This group from science and academia believes there’s a better way for dressage riders to earn their scores.
Michael Kierkegaard, in his essay “We Should Demand More In Our Dressage Performance Standards,” once again raised the issue of performance standards for lower level riders in the United States.
The results from the Olympic Games competition in Hong Kong last summer also created lots of discussion in the international community and led to the creation of the Fédération Equestre Internationale Dressage Task Force, which is currently reviewing several issues that arose from that venue.
All of these discussions have some common points:
• Variability between highest and lowest scores given by judges for a single ride.
• Effect of judge’s position (C, E, B or quarter lines) on the score.
• Proposal for using half-point increments.
They also make some common mistakes as they work through their varying points of view:
• A belief that performance standards at the national level will automatically increase U.S. performance results on the international stage.
• A belief that general performance at the national level correlates to performance on the international level.
• A belief that many riders willfully ride above their level of expertise.
What they fail to discuss is the nature of the underlying problems with the way dressage is currently judged and scored. Until these weaknesses are addressed, the results of any class must be suspect, and no system of performance standards can be trusted to produce the desired results.
Accuracy Vs. Precision
To understand the issues we see in the current judging format, we first need to clarify the concepts of “accuracy” and “precision.” To properly discuss the use of half-points in dressage, we need to understand the definition of “significant figures.”
A clear understanding of the language, and importance of these terms, is needed to properly engage in a discussion for improving dressage judging.
• By definition, accuracy is: How close you are to “truth.” In archery, how close one gets to the bull’s eye.
• By definition, precision is: Measurement error. Consistency in multiple measurements. Typically this is thought of as reliability, reproducibility.
Measurements can be accurate but not precise. They can be precise but not accurate. Measurements can be consistently correct, or consistently wrong. A measurement system (dressage scoring is a measurement system) is valid only when it is both accurate and precise.
Significant Figures: Are digits introduced by calculations carried out to greater accuracy than that of the original data, or measurements reported to a greater precision than the equipment supports.

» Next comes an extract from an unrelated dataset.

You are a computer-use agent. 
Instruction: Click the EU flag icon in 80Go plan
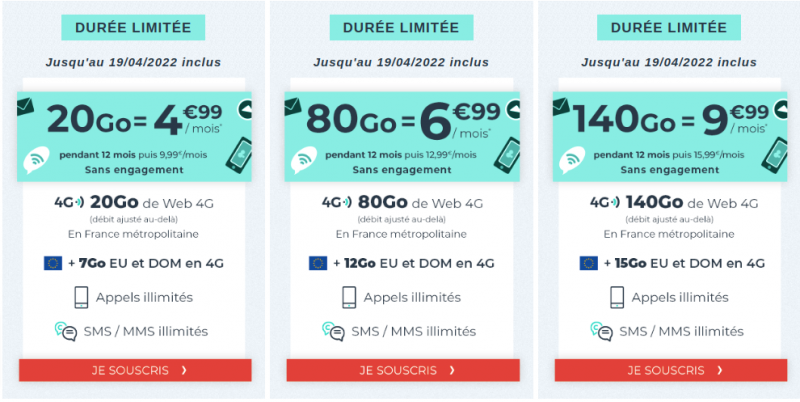click(318, 263)
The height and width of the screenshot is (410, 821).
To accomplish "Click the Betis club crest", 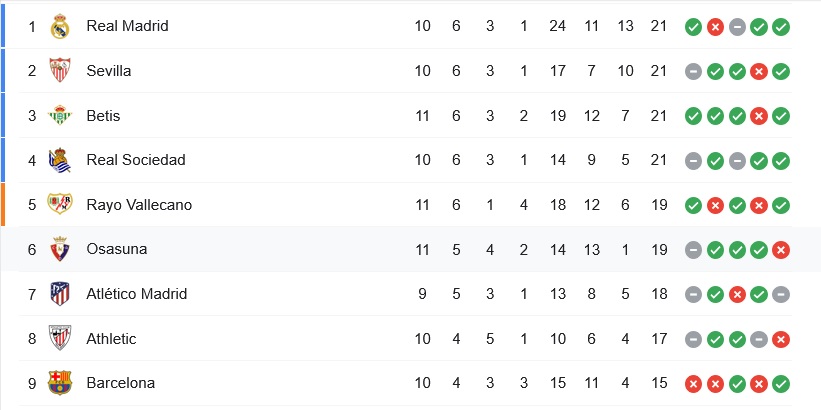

When studying the “resolution” of a measurement system, this is usually one-half of the smallest scale an instrument has. Thus, if a ruler measures in one millimeter increments, then we can visually interpolate to half that and no finer.
ADVERTISEMENT
In dressage, we score in whole numbers; therefore, the final scores should be reported in no more than half points. The fact that the calculator can compute scores to three places after the decimal point does not mean those additional digits are useful, accurate or relevant.
In dressage, the “measurement system” is composed of two parts:
• The “instrument,” e.g., the dressage test itself (think of this like a yardstick), and
• The skill of the “operator,” e.g., the judge using the yardstick.
How these two parts work together determines the accuracy, precision and significance of the final score awarded to a horse/rider pair.
What Does This Mean?
The concept of accuracy is the key concept at the center of debate in dressage judging, yet it has been given little attention.
Accurate dressage judging requires universal agreement on the standard to which the operator (the judge) is judging. For dressage, this means there must be universal agreement on the correct bearing of the horse. The concept of accuracy, e.g., the standard for what judges are looking for, is front and center to the debate of whether judges are judging to the rules, as well as variability in judging.
Since no frame of reference in subjectively judged sports exists, one has to look to industry for examples.
The analog in industry is the international standards on time and distance. The industrialized world subscribes to international agreements supporting the “International System of Units.” These standards are maintained in France by the Bureau International des Poids et Mesures. These “standard measures” assure that one meter measured in Paris is the same as one meter measured in Washington, D.C.
The definition of one meter evolved from being a fraction of the distance between the equator and the North Pole (in the 1700s), to a platinum alloy bar kept at the melting point of ice (until the 1960s). Today a meter is defined by the speed of light in a vacuum.
In all cases, there was ongoing refinement in how precisely the distance was measured, but everyone agreed to abide by the same definition of the standard in use at the time (accuracy).
These changes arose at the technology allowed and the industrial needs arose for finer and finer slices of measurement. This concept is related to the idea for “half-points.”
Precision is the measurement error.
ADVERTISEMENT
Part of that error is introduced by the use of the instrument, the yardstick or the dressage test. Part of the error also is introduced by the operator or judge. Precision is influenced by the operator’s training and his or her use of the yardstick or test. It also requires that the judge have clarity to the standard to which he or she is judging against.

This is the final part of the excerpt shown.